WHAT YOU HAVE TO DO:
In the data below, the answer is the run of lines from the line containing "You are a computer-use agent. 502x353 pixels." through the line containing "Instruction: Open the", both included; print it exactly and nothing else.

── SOURCE MATERIAL

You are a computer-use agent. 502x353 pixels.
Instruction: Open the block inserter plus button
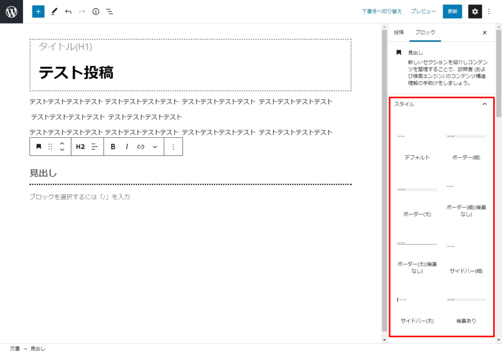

────
── SOURCE MATERIAL

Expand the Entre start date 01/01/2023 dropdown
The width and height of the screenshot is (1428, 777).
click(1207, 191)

────

RESPONSE TO THE EXERCISE:
You are a computer-use agent. 502x353 pixels.
Instruction: Open the block inserter plus button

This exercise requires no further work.